The Offshore Initiative hopes to serve as a platform to inform and inspire the policy debate for those seeking both to better understand this financial world and its nefarious consequences, and to discover how to begin dismantling it. To kick off the discussion, Offshore Initiative has invited some thought leaders to offer their perspectives. Senator Sheldon Whitehouse of Rhode Island explains its strategic centrality. Jim Henry speaks about the value of wealth held offshore (the $50 trillion or more) and its implications. Casey Michel looks at the U.S. role in mass producing anonymous companies. Jack Blum looks at offshore’s effects on inequality. Nicholas Shaxson has written about the perverse effects of offshore finance on the economy: the curse of over-financialization. Nino Evgenidze has written about the painful consequences of the offshore world on Georgia, and Daria Kaleniuk explains offshore’s effects on Ukraine. Ben Judah describes how we think a transatlantic alliance can de-create offshore. Drew Sullivan has looked at what it means for the global role of both the Kremlin and Russian organized crime.
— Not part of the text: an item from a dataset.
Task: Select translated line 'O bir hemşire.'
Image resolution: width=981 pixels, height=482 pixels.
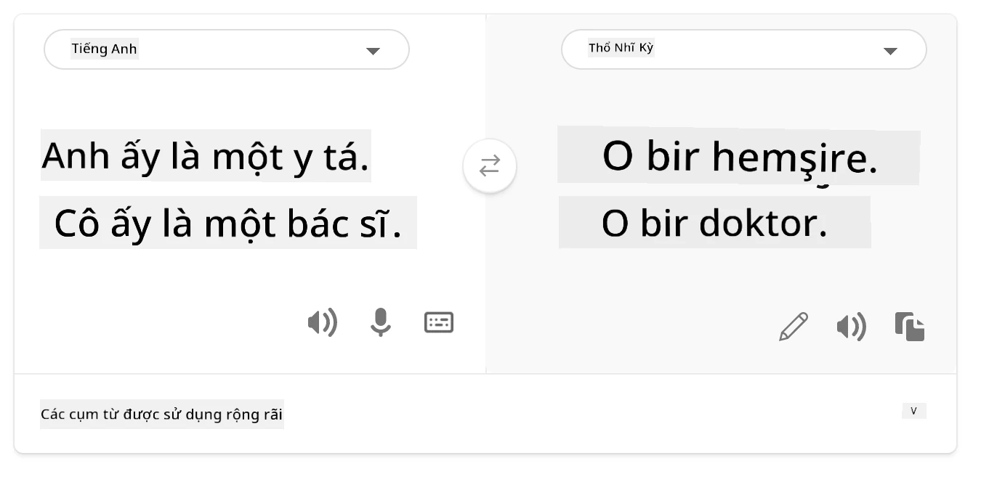Action: pos(739,157)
And Tom Mueller explores the role of whistleblowers in curtailing offshore, a critical issue.

As the United States enters a critical election period in the months ahead, Offshore Initiative will host discussions and publish work seeking to develop an action plan to deal with the problem. It will host a growing library of key texts and scandals as an educational resource. On the international front, Offshore Initiative will explore the need for a reformist alliance between the United States, European Union, and United Kingdom—the three groupings that together cover most of the world’s key secrecy jurisdictions and financial centers. Focusing at home, Offshore Initiative will assemble ideas for a future U.S. administration, with emphasis on giving law enforcement the resources it needs to work effectively.

Charles Davidson, Jack Blum, and Ben Judah are respectively Editor/Publisher, Senior Advisor, and Editor-at-Large of the Offshore Initiative.

Summary

A global infrastructure of offshore accounts, anonymous shell companies and professional enablers are fueling a crisis of democracy.